At the Medical University of South Carolina (MUSC) in Charleston, a familiar scene plays out in the hospitalist program. New hospitalists express an interest in a certain area and the university tries to accommodate them, making time for them to pursue additional training as they juggle the daily demands of treating patients, says Patrick Cawley, MD, MBA, SFHM, associate professor at the university and a former SHM president.
“We try to have a personal growth plan for each hospitalist that aligns with their interest,” Dr. Cawley says. “So if we have a hospitalist that’s very, very interested in quality improvement, we’ll seek out opportunities to get that hospitalist experience, and start with smaller projects and then bigger projects.”
As the field of HM hits a notable mark in its history—it’s been 15 years since the term “hospitalist” was coined—more advanced training will continue to emerge as a key issue and obstacle in the field, say experts who were asked to take a look into HM’s crystal ball.
They also predict continued growth of the field, with tens of thousands of new hospitalists emerging in the next decade or so. They also say that hospitalists will emerge as leaders in the application and use of new technology, and that there will be more demands placed on hospitalists to show their worth in hard data.
There also promises to be a growing presence of private management firms providing hospitalists to hospitals, which doctors both inside and outside of those firms say could have a beneficial effect on the overall quality of patient care.
I think there’s a recognition that [training] is important and that hospitals and hospitalists need to get better aligned. This is something that will continue to mature over the next 10 years.

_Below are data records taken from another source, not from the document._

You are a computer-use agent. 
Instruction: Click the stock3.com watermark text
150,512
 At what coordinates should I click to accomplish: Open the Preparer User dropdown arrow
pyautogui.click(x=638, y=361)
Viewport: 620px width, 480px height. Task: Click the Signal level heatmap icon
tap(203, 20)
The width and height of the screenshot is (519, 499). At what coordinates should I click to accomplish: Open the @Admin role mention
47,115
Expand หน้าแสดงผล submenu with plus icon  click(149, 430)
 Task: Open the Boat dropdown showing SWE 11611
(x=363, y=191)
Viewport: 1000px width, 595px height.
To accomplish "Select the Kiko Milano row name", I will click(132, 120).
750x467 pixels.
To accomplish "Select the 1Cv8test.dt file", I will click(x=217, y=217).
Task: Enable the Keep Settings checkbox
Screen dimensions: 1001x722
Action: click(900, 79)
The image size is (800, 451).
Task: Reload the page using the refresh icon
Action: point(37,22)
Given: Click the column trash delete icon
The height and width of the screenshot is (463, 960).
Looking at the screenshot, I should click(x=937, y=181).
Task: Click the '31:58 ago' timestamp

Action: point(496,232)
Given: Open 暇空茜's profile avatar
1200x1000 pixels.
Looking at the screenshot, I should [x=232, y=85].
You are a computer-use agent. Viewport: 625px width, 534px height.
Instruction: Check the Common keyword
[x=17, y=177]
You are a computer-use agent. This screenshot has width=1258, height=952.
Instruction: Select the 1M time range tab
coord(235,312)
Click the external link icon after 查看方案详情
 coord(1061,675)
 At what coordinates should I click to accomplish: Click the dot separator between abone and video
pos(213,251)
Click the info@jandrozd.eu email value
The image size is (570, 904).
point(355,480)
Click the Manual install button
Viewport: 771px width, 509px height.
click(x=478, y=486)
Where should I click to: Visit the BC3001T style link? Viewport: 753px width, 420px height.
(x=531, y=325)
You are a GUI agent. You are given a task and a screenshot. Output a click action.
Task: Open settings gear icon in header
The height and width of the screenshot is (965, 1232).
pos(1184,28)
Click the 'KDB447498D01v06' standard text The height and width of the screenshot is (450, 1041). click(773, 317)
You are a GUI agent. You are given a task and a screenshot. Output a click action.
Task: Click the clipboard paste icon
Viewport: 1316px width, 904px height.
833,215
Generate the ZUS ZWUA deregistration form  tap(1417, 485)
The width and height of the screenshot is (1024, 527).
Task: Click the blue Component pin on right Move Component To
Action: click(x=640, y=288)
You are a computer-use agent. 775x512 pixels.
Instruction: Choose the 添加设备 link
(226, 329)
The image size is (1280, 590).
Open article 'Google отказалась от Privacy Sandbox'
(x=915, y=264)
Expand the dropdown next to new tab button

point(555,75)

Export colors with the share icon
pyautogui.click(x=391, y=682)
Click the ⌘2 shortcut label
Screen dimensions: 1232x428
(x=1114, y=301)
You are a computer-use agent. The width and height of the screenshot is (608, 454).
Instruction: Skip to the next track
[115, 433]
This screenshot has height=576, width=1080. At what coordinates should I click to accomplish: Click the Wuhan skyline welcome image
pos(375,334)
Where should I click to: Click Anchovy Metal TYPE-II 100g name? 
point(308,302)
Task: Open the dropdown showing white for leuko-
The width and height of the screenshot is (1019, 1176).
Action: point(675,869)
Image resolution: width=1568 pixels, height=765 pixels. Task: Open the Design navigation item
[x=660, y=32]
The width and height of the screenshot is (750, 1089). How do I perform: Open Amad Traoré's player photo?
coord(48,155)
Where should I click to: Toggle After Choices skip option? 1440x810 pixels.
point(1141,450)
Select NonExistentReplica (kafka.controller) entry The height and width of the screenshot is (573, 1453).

-Patrick Cawley, MD, MBA, SFHM, associate professor, Medical University of South Carolina, Charleston, former SHM president
For now, Dr. Cawley says, at MUSC and elsewhere, hospitalist programs are scrambling for time to enhance the skills needed to tend to increased demands.
“You have to carve out time. That’s literally what you have to do,” he explains. “That’s expensive to take a doctor away from clinical service for a week, or an even an hour or two a week. I mean, somebody’s got to pay for that.”
Training on hospitalist-specific management topics, he says, needs to evolve further. “I think there’s a recognition that this stuff is important and that hospitals and hospitalists need to get better aligned,” he says. “This is something that will continue to mature over the next 10 years.”
The range of tasks is growing ever broader for the hospitalist, and so the need for enhanced training is greater, says Larry Wellikson, MD, SFHM, CEO of SHM.
“They’re being asked to do bedside patient care, but they’re being asked to do more. They’re asked to be systems engineers, they’re asked to be safety experts, they’re asked to be the information manager, if you will, the IT guys,” he says. “These skills they have not been trained to do and they need … either to say, ‘No, I can’t do that because I haven’t been trained,’ or they need to go and look where they can get that expertise.
“That’s what we try to do at SHM, with our Leadership Academy and our Practice Management Academy.”
Frank Michota, MD, FHM, director of academic affairs in the Department of Hospital Medicine at The Cleveland Clinic, says that one of the biggest challenges the field needs to tackle over the next several years is to better standardize the education of hospitalists, saying there is “incredible inconsistency from hospitalist to hospitalist in terms of knowledge base, experience and … understanding the scope of practice.”